Jo: I’m with you. The manager of that department sorts through the resumes. We find, you know, some are five, some are six, some are three that we really like. We have me and the manager of that department, have a phone conversation with them. Usually we bring it down to like three or four, in which we bring in for an in-person interview. That in-person interview is with myself and with the manager. Then there’s a second in-person interview in which they meet with everyone at the company. I should say everyone, someone in each department, very similar to when they start. When they start obviously it’s a little bit more structured, but this is just for them to ask questions, learn about what their experience is like, learn about the obstacles that they face. Then they come back to me and Steven for the last kind of round-up after that. After a phone conversation and two in-persons, usually we’re ready to make a decision.


Adam: Through that process, what’s the most important thing you and the team are doing to make sure you’ve got the right person?


Jo: I think that there’s two things in there. One is that Steven and I are completely embedded to making sure that we hire the right people. Now and into the future we’ll always be a part of the process. I think the second is team. I don’t want them to be jaded by what I said or what Steven said, or what their one or two phone conversations was like. I want them to talk to our couriers. I want them to be able to talk to people that are receiving our flowers in our back garage. I want them to learn about everything that has to do with Flowers for Dreams so there isn’t any over-promising, and there isn’t any, again, kind of like thought that’s a little bit jaded. I want them to know every single part of the business that they have questions on, so when they’re ready to accept, they know exactly what to expect.


Adam: No surprises. No surprises. Have you ever had an experience where a new hire comes to you two or three days later and says, “This isn’t for me. I don’t know what I was thinking.”

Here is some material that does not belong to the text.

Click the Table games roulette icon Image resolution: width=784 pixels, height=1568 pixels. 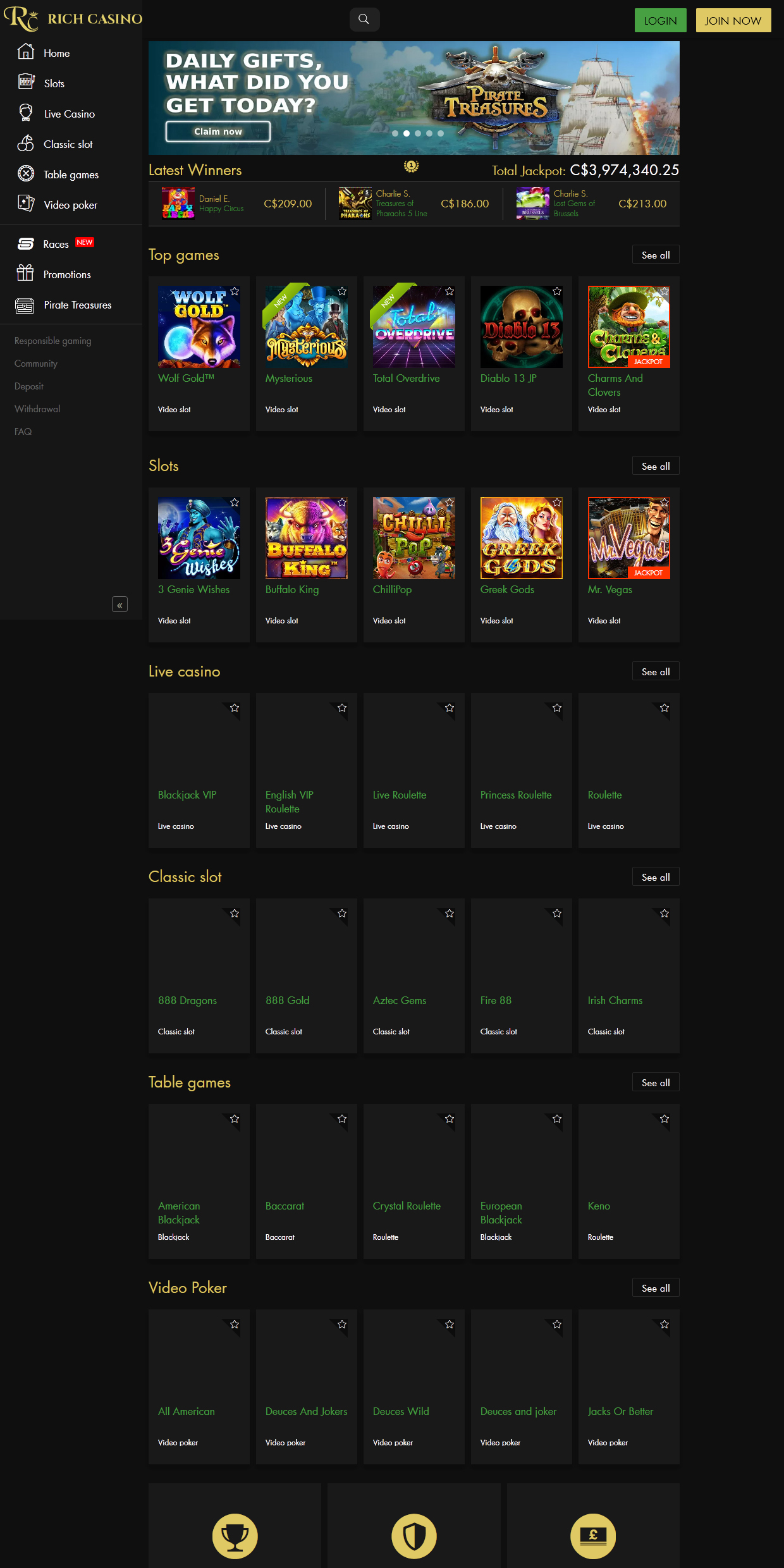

Jo: No. It hasn’t been that dramatic after two or three days, but I could certainly look over across the table after maybe a week or two and be like, “Hmm.”


Adam: Not liking it.


Jo: Yeah. “This person is struggling for sure.”


Adam: Sure. Do you have a favorite interview question?

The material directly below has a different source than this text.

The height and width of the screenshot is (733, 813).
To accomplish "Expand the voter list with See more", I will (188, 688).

Jo: I have two. I think the most generic question which people say all the time, but I put enormous amount of value in it, is, “What’s your three to five year plan?” The reason why I put enormous value in it is because, this is going to sound cliché, but I think that success comes from a plan. Imagine if you were just here, Adam, fly-by-night with the company, and had no direction, no plan, no care for what the company was in a month, or 12 months, or two years, right?


Adam: Have you been talking to somebody here about how I manage?


Jo: No.


Adam: Just kidding. That’s totally how we do it here.

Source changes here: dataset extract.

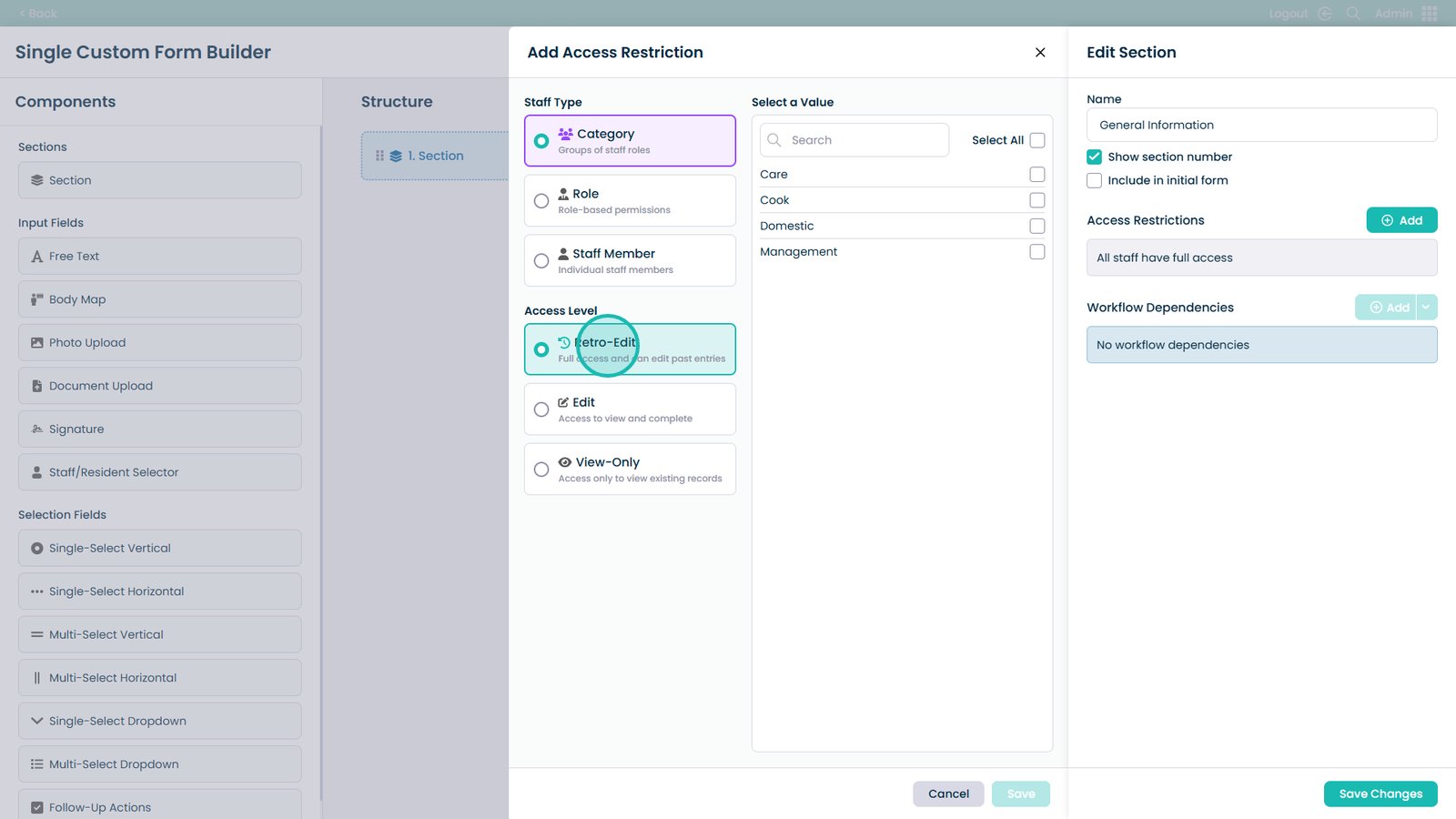Close the Add Access Restriction dialog
Image resolution: width=1456 pixels, height=819 pixels.
1040,53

Jo: I think that’s just being a leader 101, so I think that’s the same thing with your life. Like, if you don’t … It could be as small as something of, “I want to get a dog, and I want to be able to run a marathon,” but like, give me something. If you have a plan, you will of course put maybe smaller steps to get to that plan, and that’s where success comes from, is some sort of plan. The thing that I hate, everyone, if you’re listening and about to go into a job interview with me, I don’t like when someone says, “Oh, I hate that question.” Or, “Oh, I really don’t have one.” Not for me.


Number two is, it’s a unique one, and we say this. I think it’s fun to see how people respond, is, “Do you consider yourself lucky?” A lot of people say, “Yeah, I found a $20 bill on the ground today.” Or say, “No, I don’t have luck, because everything I do, I put in the work for it.” Or, “Yeah, I’m lucky because I’m able to interview for this job.” I think it’s interesting to see people’s perspective on that question.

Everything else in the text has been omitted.